Florida 2008 Legislative Session - More Real Estate Issues Addressed
Posted by Benjamin Dona on Sunday, May 4th, 2008 at 2:24pm.
When the 2008 Florida Legislature adjourned on Friday night, Realtors counted numerous law changes that will benefit property owners, renters and the Florida real estate market in general. All the bills will still need to be approved by Governor Crist, but here is a synopsis of the real estate related highlights:
More Property Tax Reforms
Commercial property owners will be pleased to learn that legislation passed requiring property appraisers to consider zoning and permits before applying the "highest and best use" valuation standard. This will give citizens more say in challenges to property assessments and will go a long way to help local businesses who have been experiencing extraordinary property tax increases. In addition, this new law will complement the three constitutional amendments approved last week by members of the Tax and Budget Reform Commission. They include one amendment which would cut property taxes by at least 25 percent and cap annual assessments on non-homestead property at 5 percent; a second amendment that will give marinas, commercial fishing facilities and other "working waterfront" businesses a possible tax break by setting tax assessments according to current use rather than "highest and best use;" and the third amendment which would exempt land held in perpetuity for conservation from property taxes. Other conservation lands would be taxed based on their current use rather than their "highest and best use."
More Property Insurance Reforms
The so-called Homeowners' Insurance Bill of Rights seeks to improve upon the property insurance reforms enacted in 2007 by:
- Extending the rate freeze for Citizens Property Insurance Corp., the state's insurer of last resort, to January 2010.
- Allowing single-family residential properties and condos with a replacement value of up to $2 million into the Citizens insurance pool.
- Requiring Citizens' policyholders of property located in wind-borne regions and with an insured value of $500,000 or more to disclose the property's windstorm mitigation rating to a prospective buyer.
- Increasing fines for violations of the insurance code and for unfair trade practices by private insurers.
- Extending by one year to January 2010 a provision from last year's insurance bill that requires insurers to get state approval before raising property insurance rates.
- Requiring insurers to notify state regulators 90 days before dropping more than 10,000 homeowners' policies in one year.
- Requiring insurers to use state-approved methods to predict the risk of hurricanes, a key factor in setting rates.

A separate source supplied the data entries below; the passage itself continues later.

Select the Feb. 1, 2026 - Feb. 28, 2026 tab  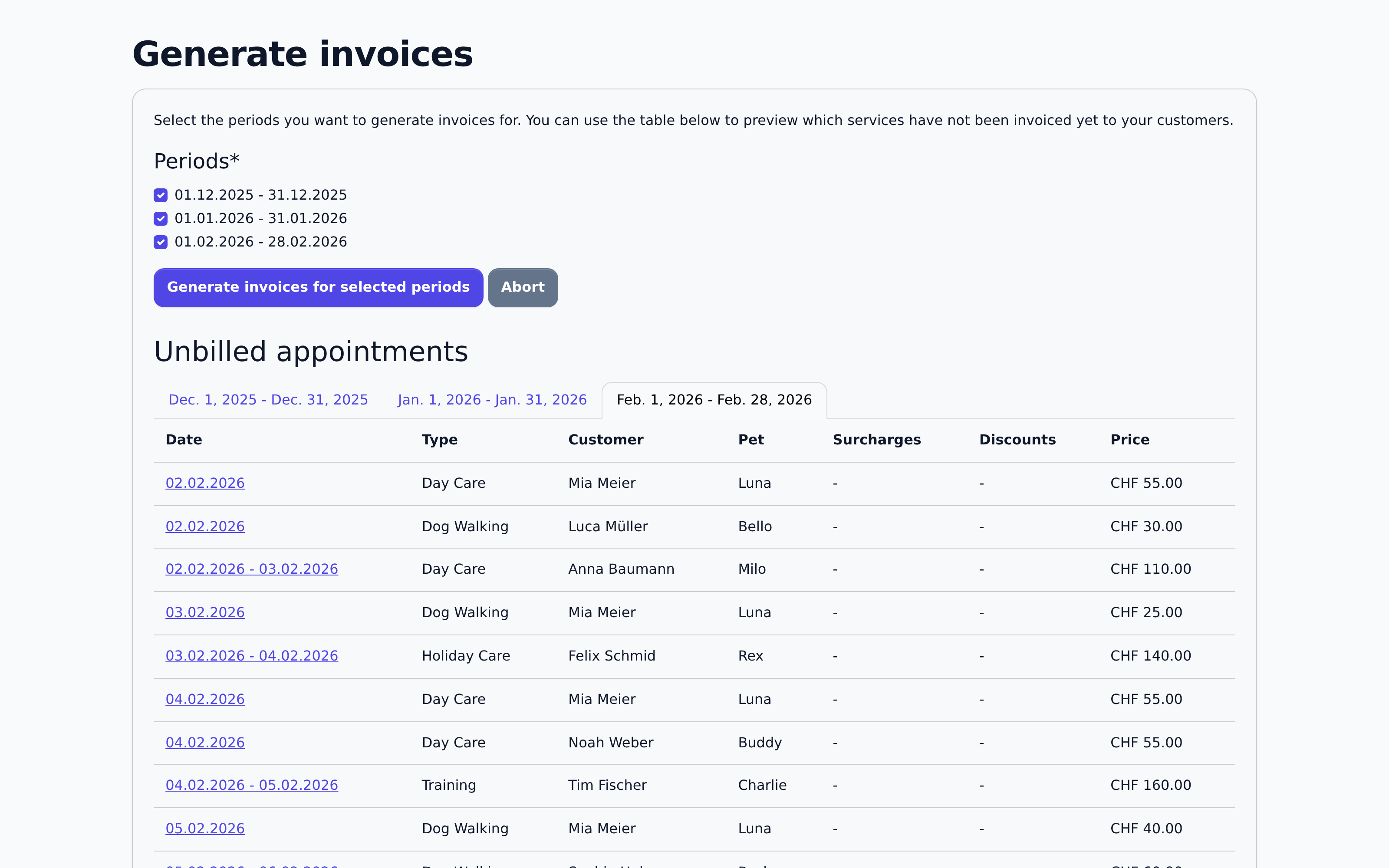point(714,400)
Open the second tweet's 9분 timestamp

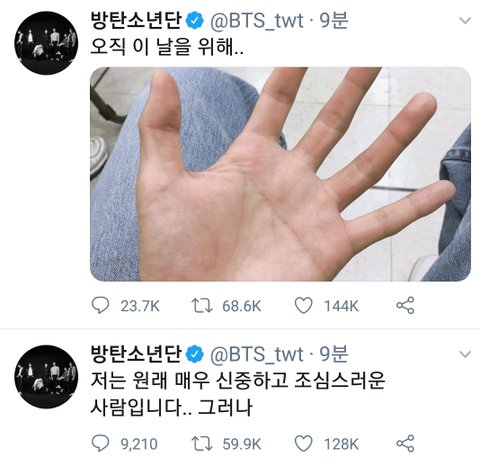click(334, 354)
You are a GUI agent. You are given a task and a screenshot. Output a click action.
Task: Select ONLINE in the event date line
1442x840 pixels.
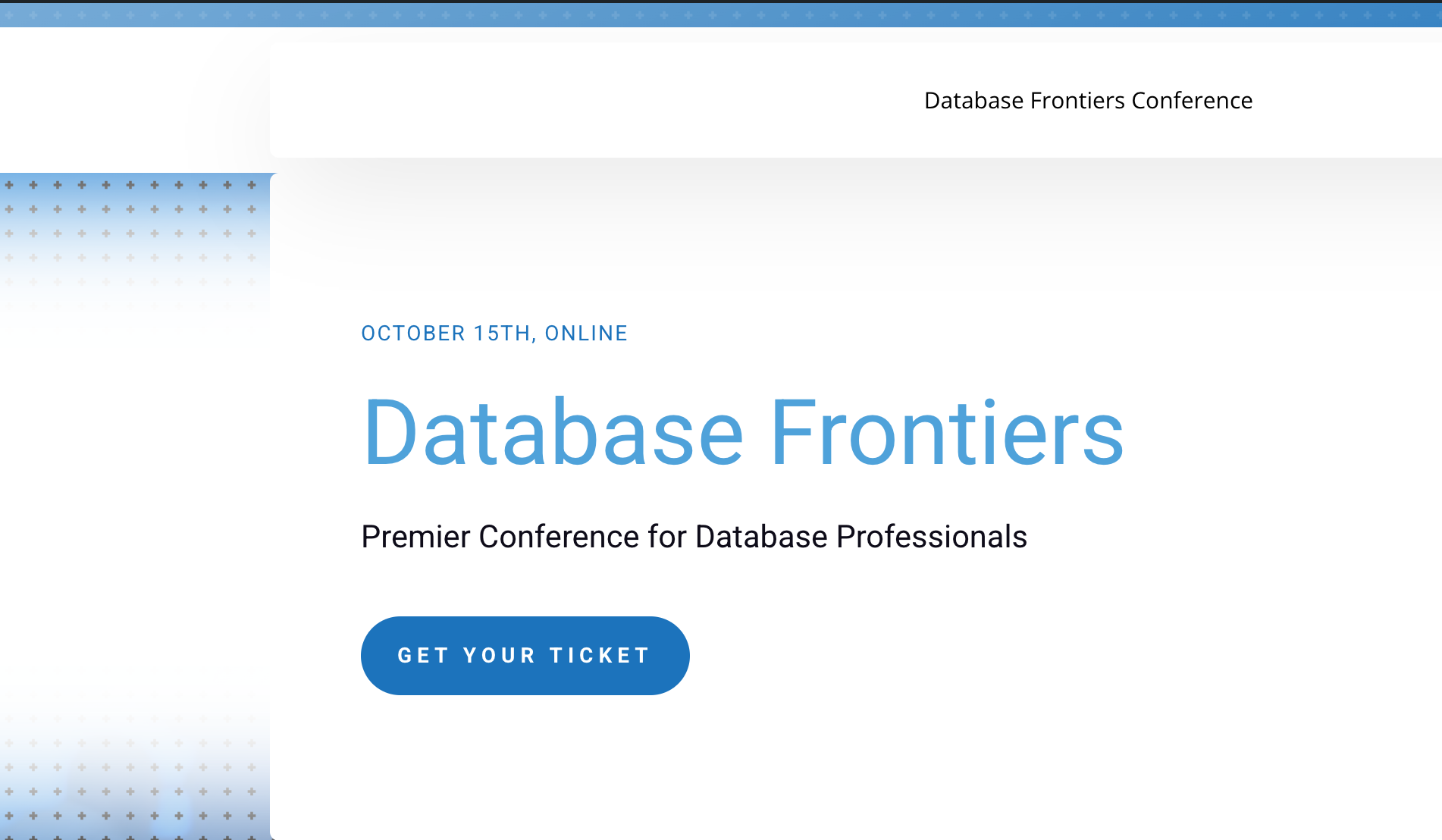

Increased Mortgage Fraud Requirements
The new law raises the penalty for involvement in a mortgage fraud scheme from a third degree felony to a second-degree felony on loans of $100,000. Those found guilty could now face up to 15 years in prison. The legislation also requires law enforcement agencies to promptly notify county property appraisers when the agency finds probable cause that mortgage fraud or other fraud has inflated or could artificially inflate the value of the property. The law also includes help for victims of foreclosure fraud. It requires foreclosure rescue companies to enter into a written contract with consumers that spells out services provided, payment terms and total charges, and provides a three-day right of cancellation period. The bill also bans foreclosure consultants from demanding payment before promised services are delivered.
Affordable Housing Funding
Lawmakers allocated $303 million from the Sadowski Affordable Housing Trust Funds to fund housing assistance programs for low-to-moderate income Floridians. Finally, the legislature also renewed the Florida Forever Conservation program with an additional $5.3 billion in bonding authority through 2020 and provided $50 million in new funding for the continuing Everglades restoration project. While the Florida Association of Realtors had wanted more out of this session in the way of reforms, these changes were a very good outcome for a year where the legislature faced a budget deficit in the Billions and 37 lawmakers leaving office due to term limits.